2)Another suggestion I received is to implement a Hybrid Runbook Worker and use more computing resources from a VM running agent-job. But if I can avoid a VM additional cost by break long queries into small segments, that would be preferred.
Please let me know best approach in this large data set scenario.
Blockquote
function QueryLogAnalyticsSend {
Param(
$TableName,
$startperiod,
$endperiod,
$LogAnalyticsWorkspaceId
)
$makehub = $TableName.ToLower()
$EventHub = "am-"+$makehub
$elapsedvar1 = Get-Date
Write-Host "Executing query on Log Analytics, table $TableName..."
$query = "$($TableName)| where TimeGenerated >= datetime($startperiod) and TimeGenerated <= datetime($endperiod)"
Write-Host "Query is $query"
Try {
$output = (Invoke-AzOperationalInsightsQuery -WorkspaceId $LogAnalyticsWorkspaceId -Query $query).Results
}
Catch {
Write-Host "Error during Invoke-AzOperationalInsightsQuery. Verify 1) PowerShell Module Az is installed 2) LA Work ID is correct 3) DateTime syntax is correct. "
}
$arrayrows = @()
$total_size_sent = 0
$current_size = 0
$allowed_size = 1024 * 1024 - 3000
foreach ($row in $output)
{
$irow++
$converted_row = $row | ConvertTo-Json
$row_size = [System.Text.Encoding]::UTF8.GetByteCount($converted_row)
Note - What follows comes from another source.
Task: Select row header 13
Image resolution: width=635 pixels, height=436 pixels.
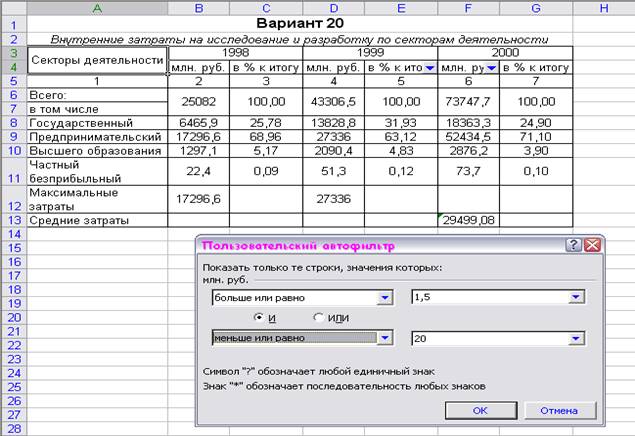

$current_size = $current_size+$row_size
IF ($current_size -gt $allowed_size)
{
Write-Host "*** Current size to be sent: $current_size Bytes Table is: $TableName *** "
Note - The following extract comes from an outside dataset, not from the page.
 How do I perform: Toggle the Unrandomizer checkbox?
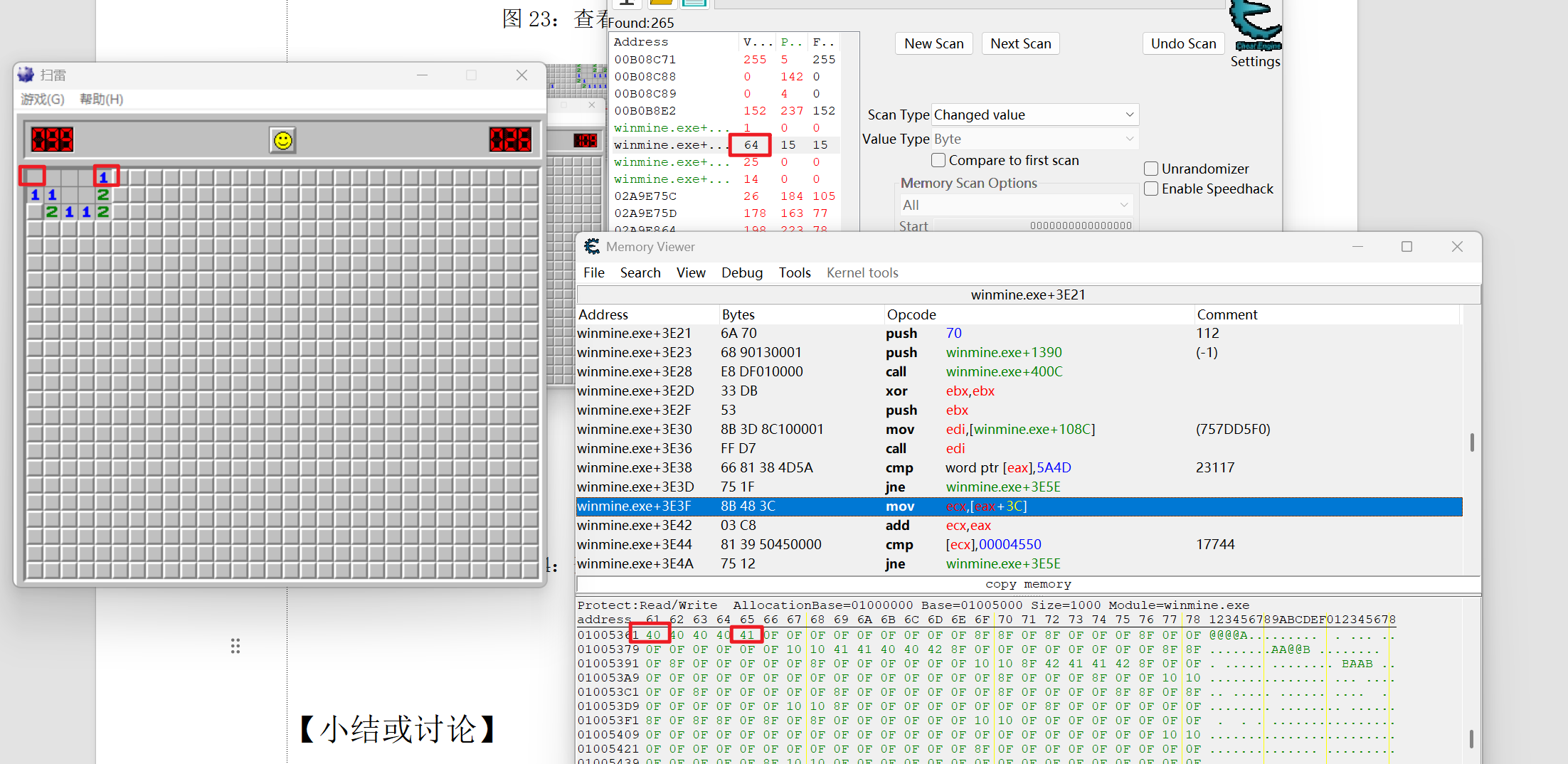coord(1151,169)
$SAStoken = get-SAStoken -EventHubNamespace $EventHubNamespace -EventHub $EventHub -Access_Policy_Name $AccessPolicyName -Access_Policy_Key $Access_Policy_Key
SendDataToEventHub -token $SAStoken -row $arrayrows -Namespace $EventHubNamespace -EventHub $EventHub
$total_size_sent = $total_size_sent + $current_size
$current_size = 0
$arrayrows = @()
}
$arrayrows = $arrayrows + $converted_row
}
Write-Host "*** Current size to be sent: $current_size Bytes Table is: $TableName *** "
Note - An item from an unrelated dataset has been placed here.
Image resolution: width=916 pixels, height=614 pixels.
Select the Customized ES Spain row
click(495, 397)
$SAStoken = get-SAStoken -EventHubNamespace $EventHubNamespace -EventHub $EventHub -Access_Policy_Name $AccessPolicyName -Access_Policy_Key $Access_Policy_Key
SendDataToEventHub -token $SAStoken -row $arrayrows -Namespace $EventHubNamespace -EventHub $EventHub
$elapsedvar2 = Get-Date
$elapsedtime = $elapsedvar2 - $elapsedvar1
$total_size_sent = $total_size_sent + $current_size
Write-Host "Elapsed time:$elapsedtime Total size sent:$total_size_sent Bytes Start:$elapsedvar1 End:$elapsedvar2 Rows:$irow"
Write-Host "Original query: $query"
}
Blockquote